One interesting thing about the interaction is that it made me think about the spontaneous conversations you have with strangers when you travel solo on a bike. Car drivers’ typical first question is on the cost of the bike next is the comfort of the bike and, if they have encountered rain on their way to that stop is a joke about the weather. Motorcyclists first ask where you are coming from and then where you going. The reason for the question is if they are headed in the direction you are coming from they can get some intelligence on the road ahead for themselves – road conditions, police locations, weather, construction, etc. The reason they ask where you are going is if they have come from that direction or along that route they will share any of the same intelligence with you. There is a special kinship that holds motorcyclists together and with that kinship comes a natural desire to be helpful in any way you can to a fellow biker.

After gathering and sharing information on the roads, the topic shifts to where you are from and then ends up with talk about the bikes – age, comfort, reliability, tires, etc. If the stop is long enough, you may start to talk about rides and war stories from the road.

I was also soon on my way with the intent of filling up somewhere west of Columbus in my last stop before turning north on I-71 for the last leg home. It was not to be!

About thirty miles shy of the Ohio border the freeway was backed up for as far as I could see, traffic totally immobilized. After filling up my water bottle (from the reserve I carry) I checked the map and saw that there was a secondary road paralleling the freeway a couple of miles to the south. I rode up a few hundred yards on the shoulder and executed a u-turn, got off on the next exit and proceeded towards that road. Quite a number of folks appeared to have figured it out and at the second town along the road the traffic here started to back up. At the first opportunity I turned back towards the freeway, figuring that having traveled a few miles I should have been clear of the accident that caused the backup. I was wrong, turned around to get back into the town I had just left only to find that the backup was worse than I had left it. I pulled over checked the map for another road, found one north of the freeway and headed for that and this time had more luck. Twenty minutes later I was back on the freeway and clear of the accident. All that screwing around cost me an hour that would have put me within spitting distance of Columbus.

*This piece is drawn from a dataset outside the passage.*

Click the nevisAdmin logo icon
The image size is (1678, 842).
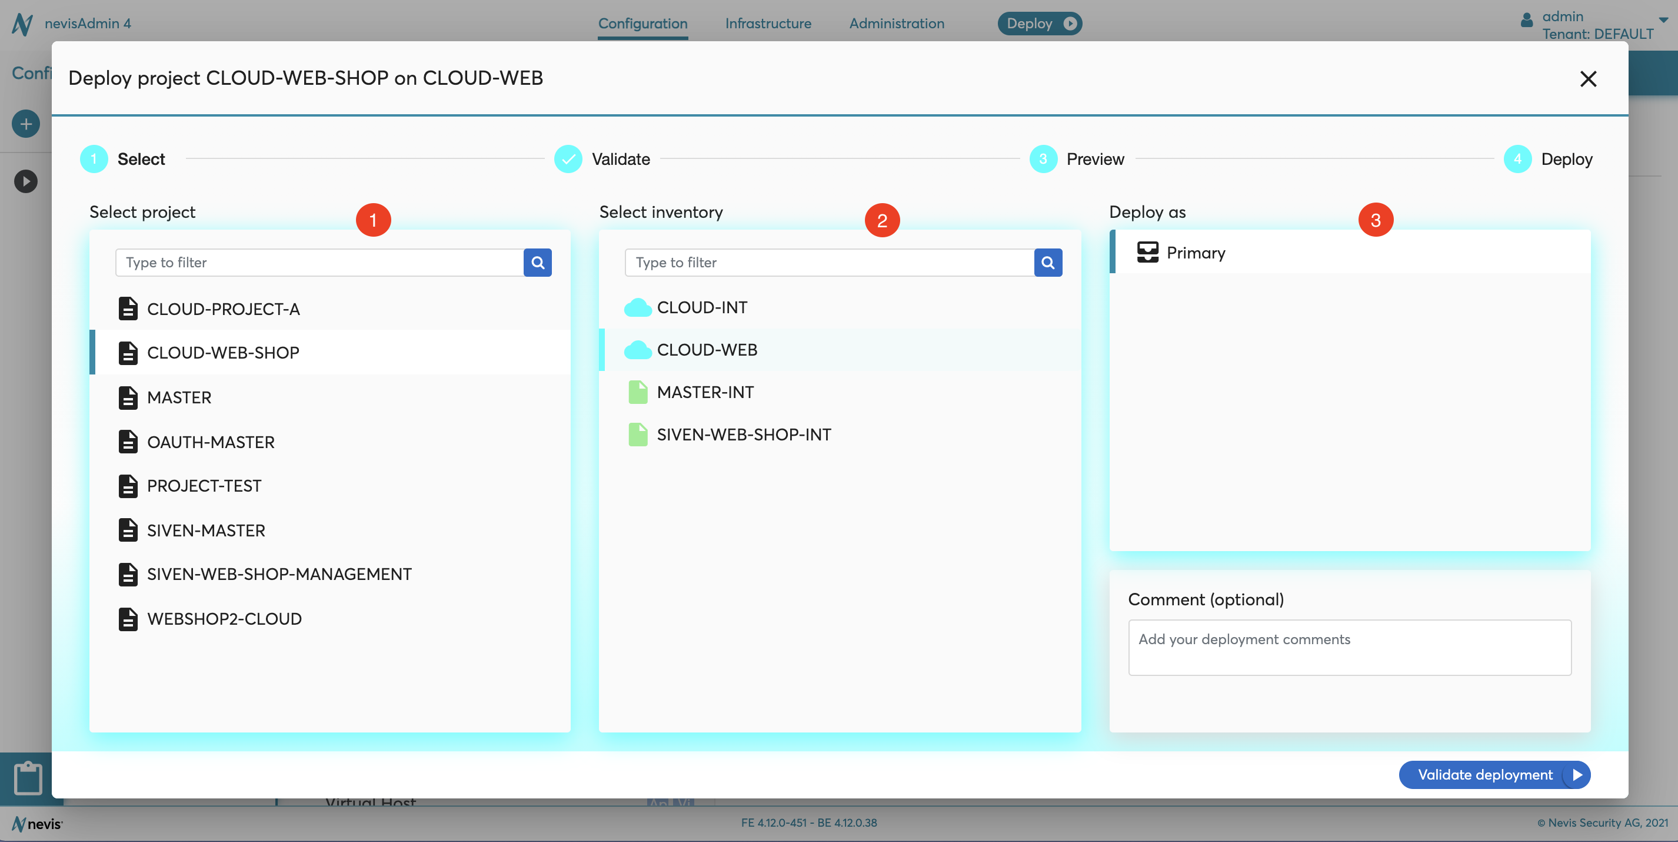pyautogui.click(x=23, y=24)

I was tired, hot, hungry and frustrated so I rode until the bike was close to empty, an event that came up just east of Dayton, and, conveniently, there was a Cracker Barrel just down the road from the gas station so I fuelled both the bike and myself. Had it not been for the accident I would have arrived home at a decent enough hour to have waited to eat a late dinner here. As it was, the hour spent trying to work around the wreck and the hour getting dinner and gas delayed my arrival until close to 10:00 pm and I pretty much unloaded the bike, cleaned up a little, poured a well-earned drink and called it a day.

Although my bike is quiet and I sit behind a large faring and a huge windshield I still ride with ear plugs. After having spent well over 90% of my awake time over the past week with ear plugs, normally only removing them at gas stations or rest breaks on some remote road or view point, it took a day or so to adjust back to the world. We live in a world with lots and lots of aural bombardment! I was tempted to go back to the quiet peaceful world of ear plugs.

Another adjustment I had to make was normal human interaction. On the road, your interaction is an exchange – information for information or money for service (food, hotel, drinks) but once you get home you have pick up your mail, go to the grocery store, stop by the motorcycle dealer to schedule service and run other errands. Also, most of the riding having been done either on the highway or remote back roads, getting back to a more urban setting and dealing with traffic was a little tough – two or three cars an hour in New Mexico to thirty cars ahead of you in Cleveland, yikes!

Even though it didn’t go as anticipated, the last day on the road was a good day and a good end to an awesome vacation. Thank you so much for taking the time to look at my blog and I hope you find some of the stories interesting and enjoy the photos.